> [TASK BRIEF]: Repeat all the data exactly, and where a record holds a picture, leave that picture out.
....................
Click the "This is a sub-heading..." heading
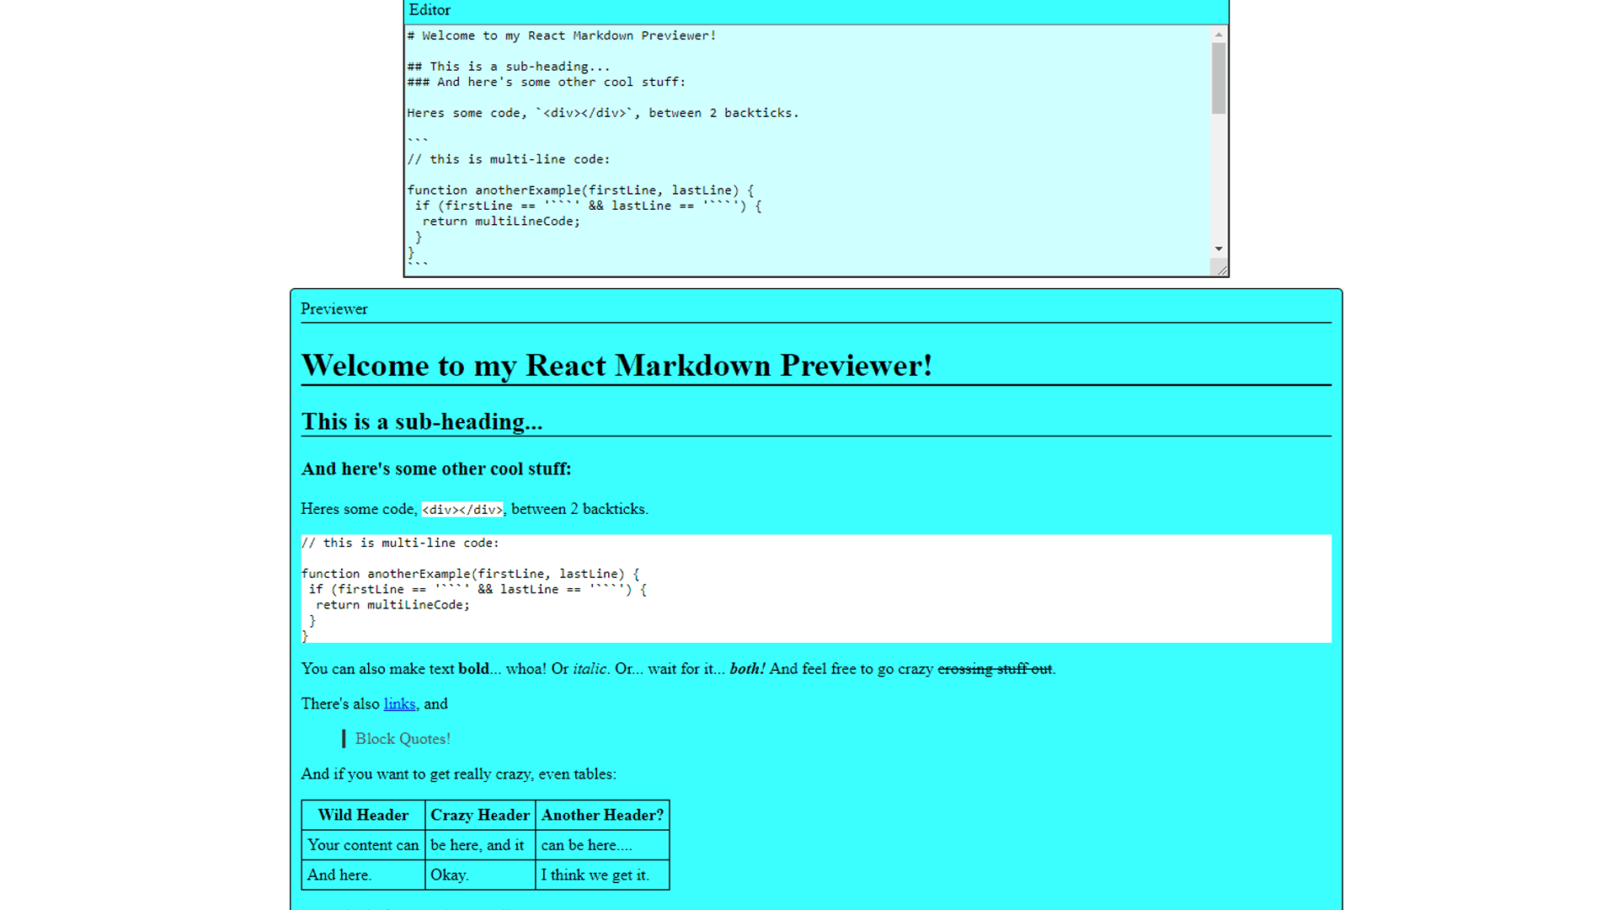 [x=422, y=421]
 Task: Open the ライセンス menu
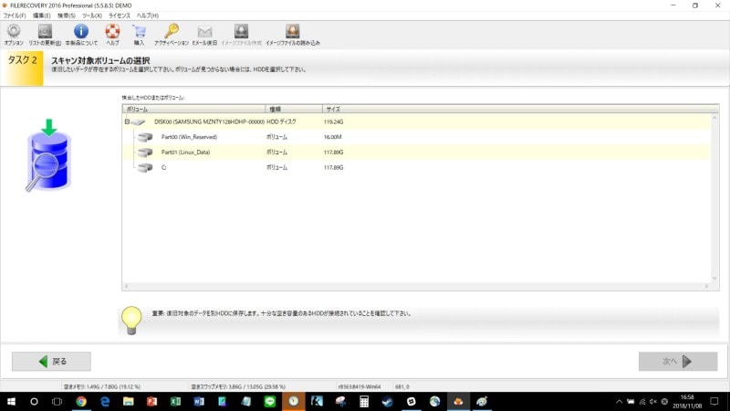click(120, 16)
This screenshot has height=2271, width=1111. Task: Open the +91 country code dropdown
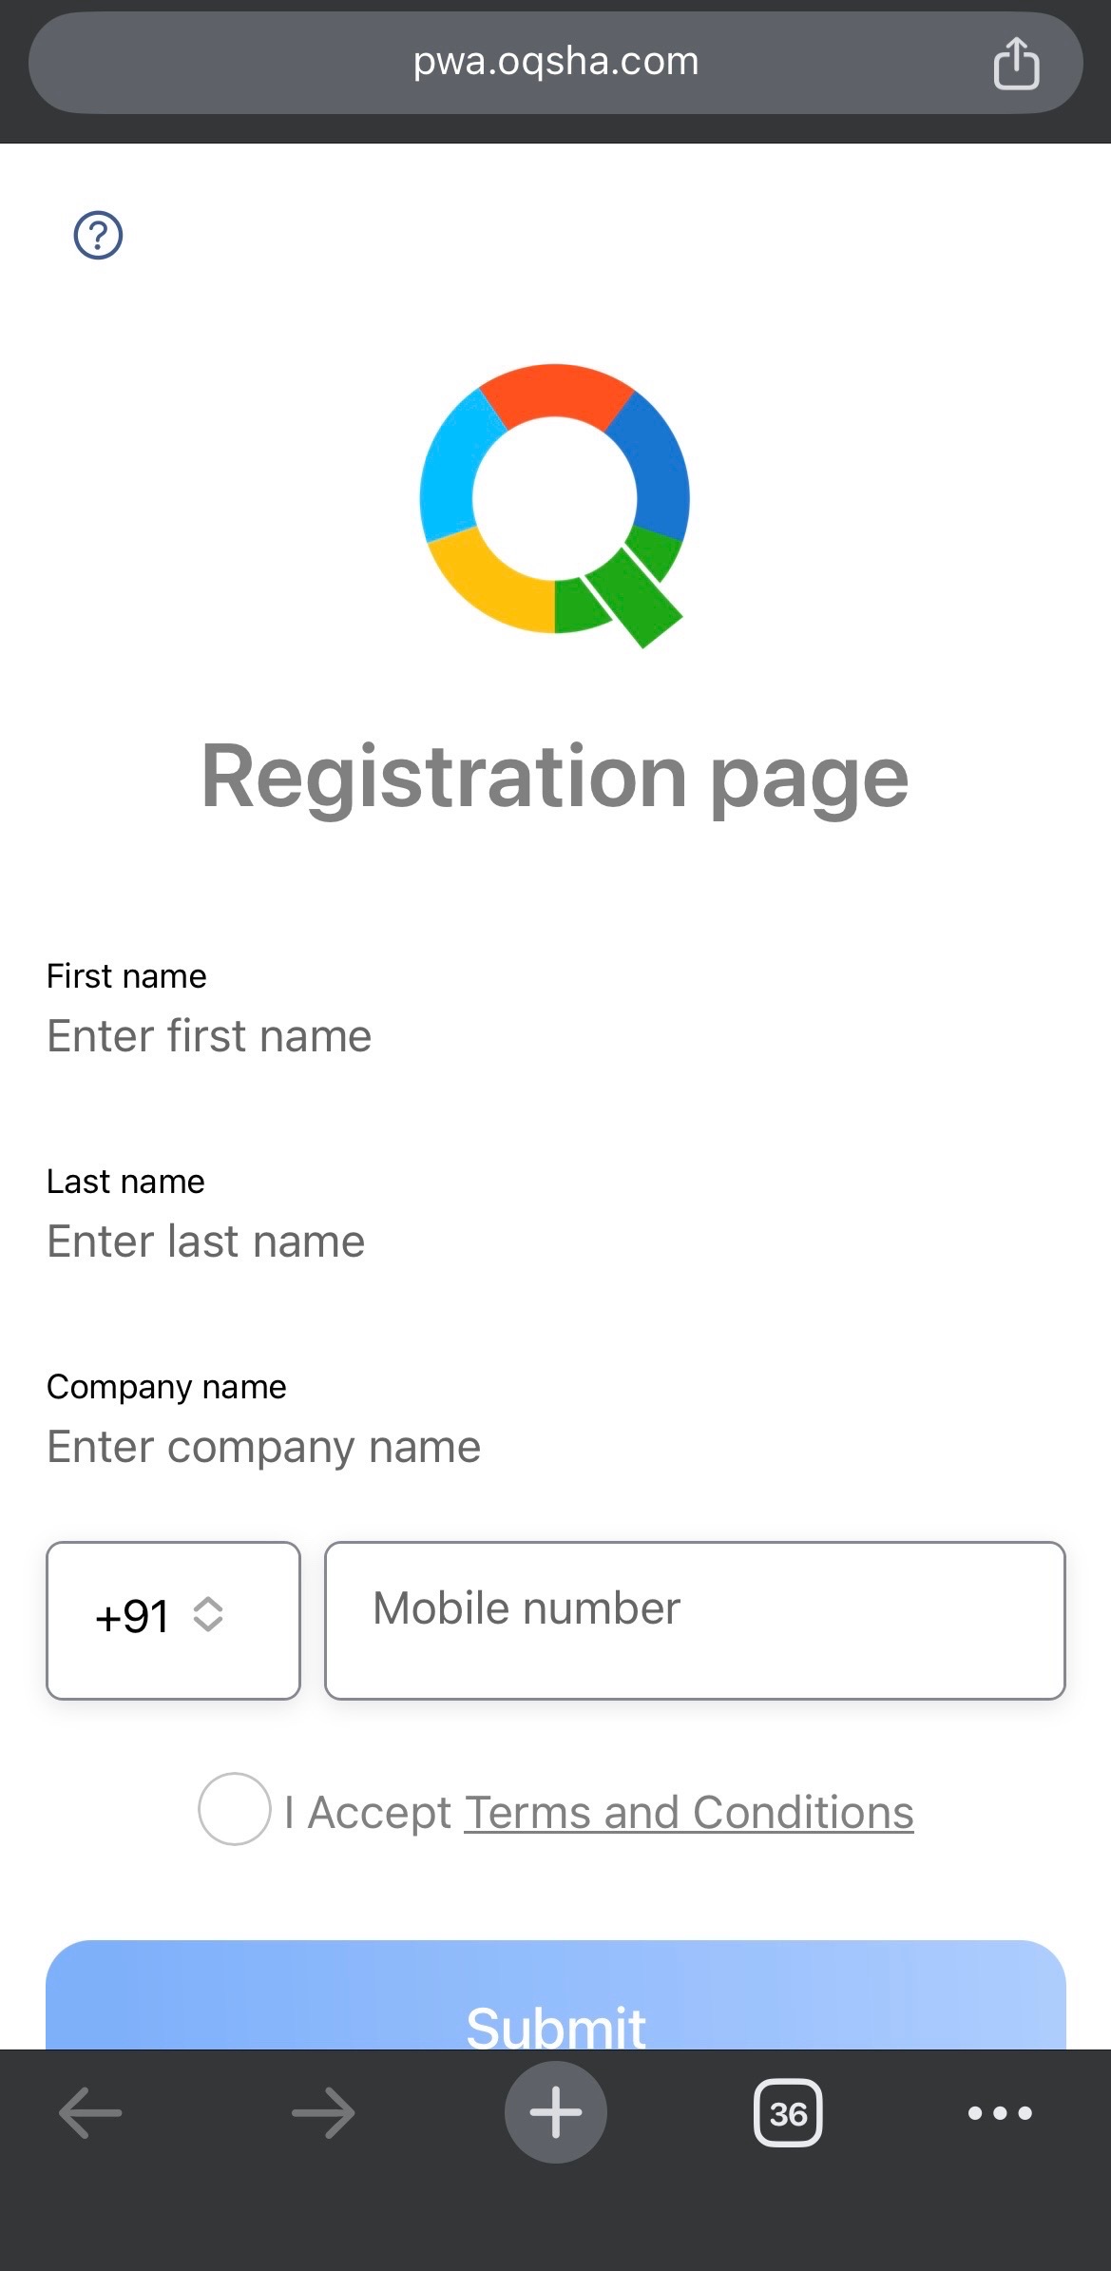click(x=173, y=1620)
....................
> [EXERCISE RESULT]:
Click the "This is a sub-heading..." heading
 [x=422, y=421]
 Task: Open the ライセンス menu
click(120, 16)
This screenshot has height=2271, width=1111. Task: Open the +91 country code dropdown
click(x=173, y=1620)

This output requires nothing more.